### Your goal
Extract precisely the lines that run from the line containing "Viewport: 430px width, 256px" to the end of the records below, with both ends included and pictures omitted.

Stored items:
──────
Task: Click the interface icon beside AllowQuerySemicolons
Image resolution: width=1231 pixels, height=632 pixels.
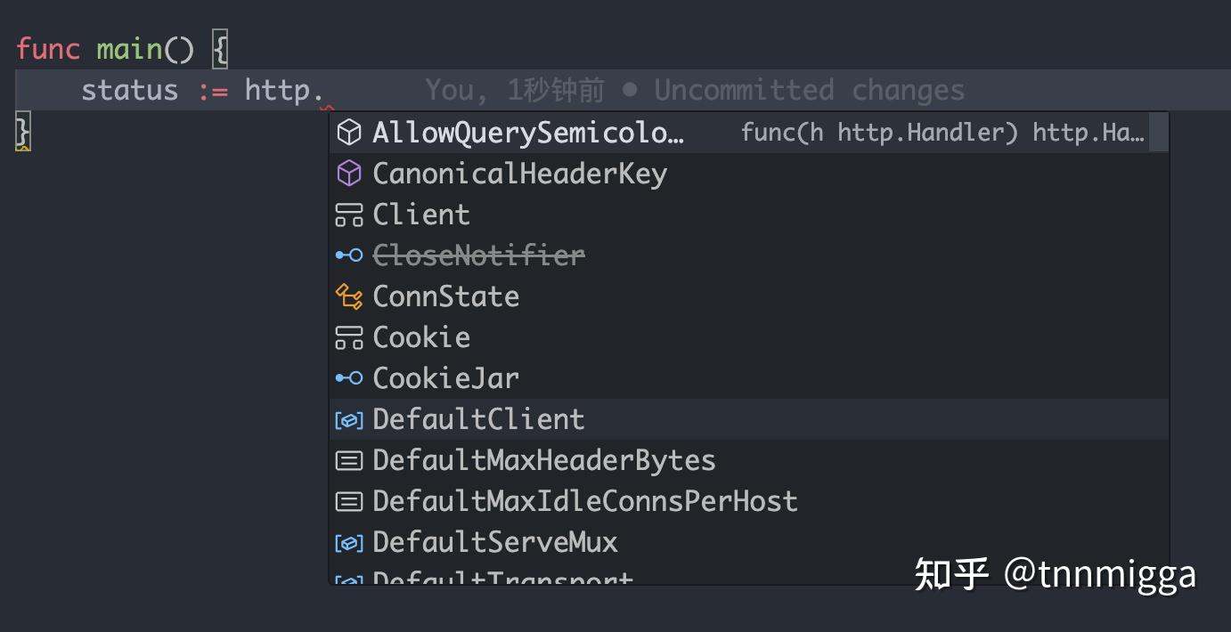Action: [x=349, y=132]
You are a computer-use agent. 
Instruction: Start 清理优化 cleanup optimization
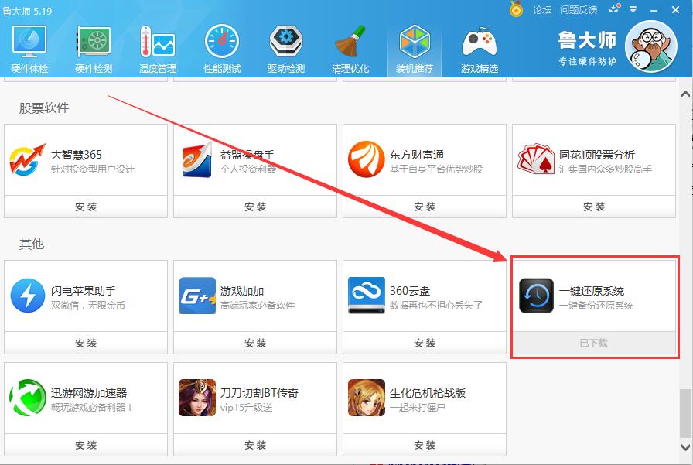pyautogui.click(x=350, y=46)
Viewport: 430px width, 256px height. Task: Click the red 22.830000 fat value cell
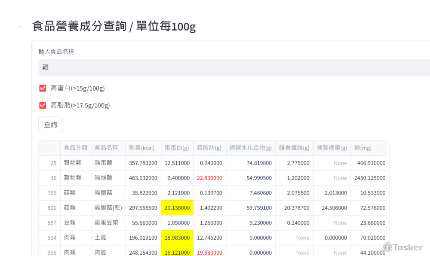[x=209, y=178]
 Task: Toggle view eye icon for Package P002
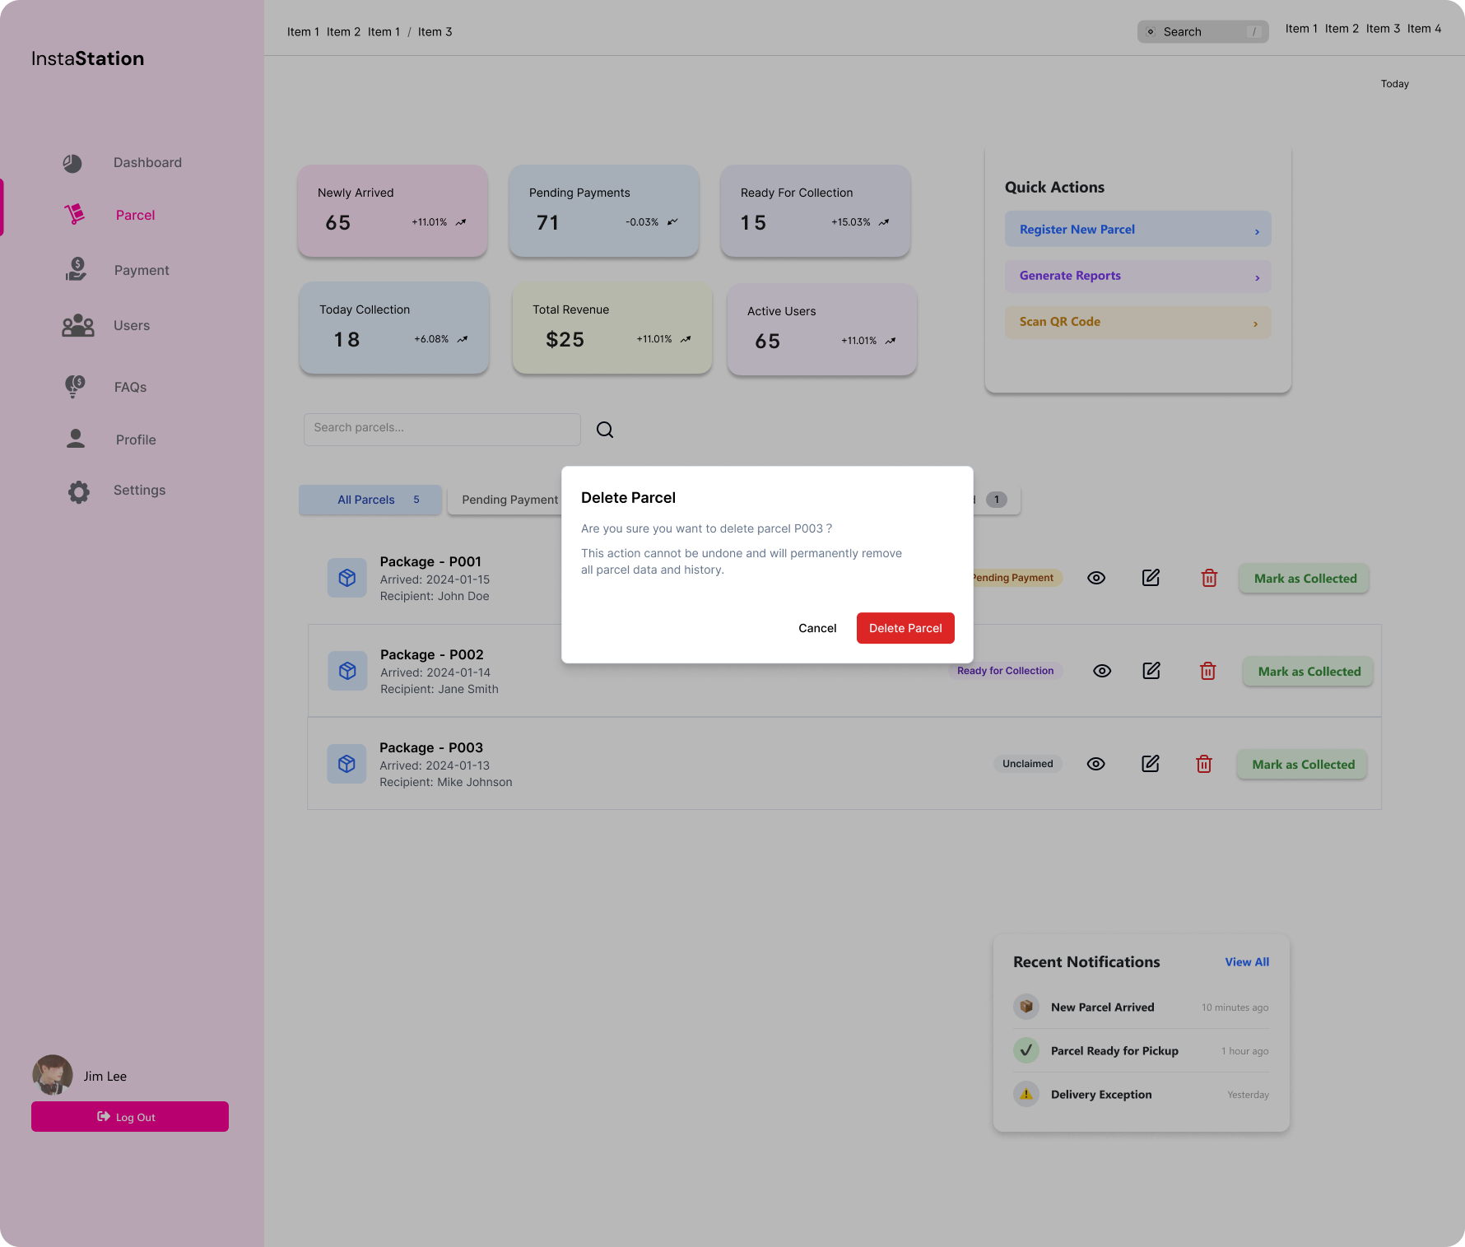tap(1101, 671)
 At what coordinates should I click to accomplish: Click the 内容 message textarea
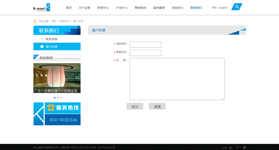(x=177, y=79)
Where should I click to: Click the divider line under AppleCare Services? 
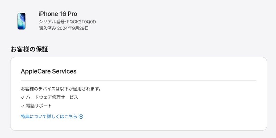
──────
### Response below
Viewport: 430px width, 256px height. Task: Click the red 22.830000 fat value cell
[x=209, y=178]
 Task: Toggle view eye icon for Package P002
tap(1101, 671)
 At what coordinates should I click to accomplish: Click the 内容 message textarea
(x=177, y=79)
Where should I click to: Click the divider line under AppleCare Services? 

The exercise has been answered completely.